Authorization for Treatment / Release of Information
Consent to Treatment: The patient and/ or authorized representative do hereby consent to any and all treatments which may deem advisable by the physician or Cardiac and Vascular Consultants, Inc. Patient Consent to Rx verification, Electronic Data Health Exchange (eEHX Interoperability). Each procedure and diagnostic study will be discussed in detail with patient before procedure is performed. Additional consent will be required at the time of procedure.
Assignment of Insurance Benefits: I assign payment directly to Cardiac and Vascular Consultants, Inc. Insurance Benefits otherwise payable to me. I understand that I am financially responsible for charges paid by this assignment. I will assist in the collection of my insurance should there be any delay in payment. I agree to actively participate in collecting Insurance payment for any claims unpaid after 30 days. If after 45 days the claim remains unpaid, I understand the balance will be due from me.

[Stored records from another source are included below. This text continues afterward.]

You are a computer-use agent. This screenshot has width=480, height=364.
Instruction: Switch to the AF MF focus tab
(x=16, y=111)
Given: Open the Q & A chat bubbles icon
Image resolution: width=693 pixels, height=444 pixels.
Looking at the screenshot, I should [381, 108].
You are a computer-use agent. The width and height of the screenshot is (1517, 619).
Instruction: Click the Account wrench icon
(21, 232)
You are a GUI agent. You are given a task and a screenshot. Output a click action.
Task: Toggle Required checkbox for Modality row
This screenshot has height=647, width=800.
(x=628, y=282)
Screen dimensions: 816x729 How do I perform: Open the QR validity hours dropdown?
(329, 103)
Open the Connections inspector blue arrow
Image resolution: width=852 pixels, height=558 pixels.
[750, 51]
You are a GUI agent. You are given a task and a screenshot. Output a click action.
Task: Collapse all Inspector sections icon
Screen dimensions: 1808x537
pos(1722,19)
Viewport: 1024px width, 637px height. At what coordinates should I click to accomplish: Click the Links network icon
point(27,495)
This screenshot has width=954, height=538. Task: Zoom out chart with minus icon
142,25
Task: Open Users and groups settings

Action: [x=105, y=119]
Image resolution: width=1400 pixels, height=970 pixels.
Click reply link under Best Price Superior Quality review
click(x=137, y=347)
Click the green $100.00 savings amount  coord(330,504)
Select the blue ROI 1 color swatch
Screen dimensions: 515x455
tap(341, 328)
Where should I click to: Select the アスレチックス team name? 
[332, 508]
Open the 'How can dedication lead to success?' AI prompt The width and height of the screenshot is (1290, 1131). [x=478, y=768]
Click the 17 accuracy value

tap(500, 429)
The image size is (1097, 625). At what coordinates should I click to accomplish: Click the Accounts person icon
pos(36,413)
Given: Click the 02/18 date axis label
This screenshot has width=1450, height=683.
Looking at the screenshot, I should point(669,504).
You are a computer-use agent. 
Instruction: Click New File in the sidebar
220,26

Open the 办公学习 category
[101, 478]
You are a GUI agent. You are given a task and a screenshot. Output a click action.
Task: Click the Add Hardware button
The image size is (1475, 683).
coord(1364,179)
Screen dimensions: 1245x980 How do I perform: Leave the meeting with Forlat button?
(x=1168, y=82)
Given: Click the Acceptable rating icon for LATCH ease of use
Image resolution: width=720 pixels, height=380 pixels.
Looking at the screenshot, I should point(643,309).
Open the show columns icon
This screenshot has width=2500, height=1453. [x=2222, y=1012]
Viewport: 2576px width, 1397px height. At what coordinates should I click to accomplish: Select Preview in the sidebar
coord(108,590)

Medicare Patients: I certify that the information given by me in applying for payment under the XVIII if the Social Security is correct. I authorize Cardiac and Vascular Consultants, Inc. to release to the Health Care Financing Administration of its Intermediaries any information needed for this related Medicare claim, I hereby authorize payment directly to Cardiac and Vascular Consultants, Inc for medical benefits otherwise payable to me as beneficiary of the Medicare Program and such other payments as may be due by other third-party payers. I agree to execute such documents as may be necessary to apply for and obtain payment. I understand that such services as but limited to routine testing may not be covered by Medicare unless the Physician provides medical necessity.
Patient/ Guarantor Agreement: I understand that Cardiac and Vascular Consultants, Inc. is not in business expanding credit. Therefore, it is the policy of Cardiac and Vascular Consultants, Inc. to require payment in full at the time of service. If unable to pay due balance in full at the time of service, I agree to make prior arrangements with the Billing Department.
I understand that I am financially responsible for my/ the patient’s account with Cardiac and Vascular Consultants, Inc. regardless of my insurance benefits. I authorize copies of this form to be valid as the original.